For crystalline materials, this involves identifying a scalable crystallization process for obtaining the compound in the desired form with high purity, yield and to a defined particle size and morphology that is suitable for the route of administration. If this cannot be obtained directly from crystallization, traditional particle engineering techniques such as milling, a ‘top-down’ procedure, can be utilized to further reduce and control particle size.

In general, crystalline forms are preferred for drug development for a number of reasons including physical and chemical stability. However, in some instances crystalline material cannot be obtained or may have solubility/bioavailability that prohibits development even in the salt form. Amorphous solids, which lack long-range order, exhibit increased solubility due to their lower energy barriers but face stability issues compared to crystalline solids. (5) Developers are now using advanced particle engineering technologies such as hot melt extrusion and spray drying, known as ‘bottom-up’ techniques, to allow for better stability control of amorphous solids. Furthermore, amorphous solid dispersion screening can identify suitable dispersions that address inherent stability issues of the “naked” amorphous API itself. This enables developers to harness the superior solubility of amorphous solids, while also ensuring stability and allowing a larger range of compounds to be passed through solid form analysis that may have otherwise caused challenges in later development.

 

Handling complexity with confidence

As the trend toward more personalized or targeted pharmaceuticals continues to emerge, solid form science will play a crucial role in ensuring that these increasingly complex and insoluble APIs successfully reach the market. It is vital to fully understand the compound before continuing to scale up, both for monetary cost and patient safety. Understanding the value of particle engineering is also a key measure of success within the development sphere and something that can greatly decrease roadblocks at later stages.

Assessing and modifying solid form to ensure APIs are ready for patient administration requires a vast range of techniques and expertise. Focused and agile CDMOs, such as Veranova, are paving the way in this area. Veranova provides comprehensive crystal and particle engineering solutions to address challenges in early development, optimizing API performance and bioavailability for patients. With the Pharmorphix brand having celebrated its 20-year anniversary in 2023, Veranova has access to a legacy of world-class solid form offerings. Look out for future Expert Insights articles to find out more about how Veranova leverages expertise in solid form analysis and particle engineering to achieve successful scale-up and delivery, de-risking drug development, expediting clinical trials, and improving patient outcomes.

 

References

1 – Manikandan, P. & Subramanian, N., Improving Solubility and Bioavailability of Poorly Water-Soluble Drugs by Solid Dispersion Technique – A Review, Int. J. Pharm. Sci. Rev. Res., 2013, 23(1), 220-227

2 – Bauer, J.; Spanton, S.; Henry, R.; Quick, J.; Dziki, W.; Porter, W; Morris, Ritonavir: An Extraordinary Example of Conformational Polymorphism J. Pharm. Res. 2001, 18, 859–866.

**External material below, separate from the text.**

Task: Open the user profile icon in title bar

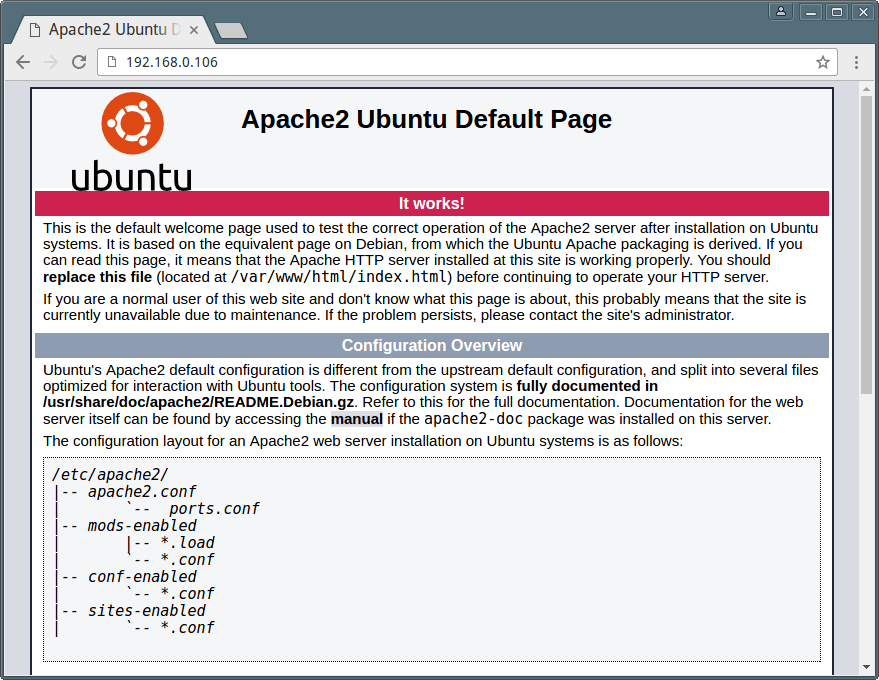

3- Tokunaga, E.; Yamamoto, T.; Ito, E. et al. Understanding the Thalidomide Chirality in Biological Processes by the Self-disproportionation of Enantiomers. Sci. Rep., 2018, 8, 17131.

4- Singh, M.; Sethi, S.; Bhushan, R. Liquid chromatographic methods for separation, determination, and bioassay of enantiomers of etodolac: A review. J. Sep. Sci. 2019, 43, 18–30.

5 – Gurunath, S.; Kumar, S. P.; Basavaraj, N. K.; Patil, P. A. Amorphous Solid Dispersion Method for Improving Oral Bioavailability of Poorly Water-soluble Drugs. J. Pharm. Res. 2013, 6(4), 476-480.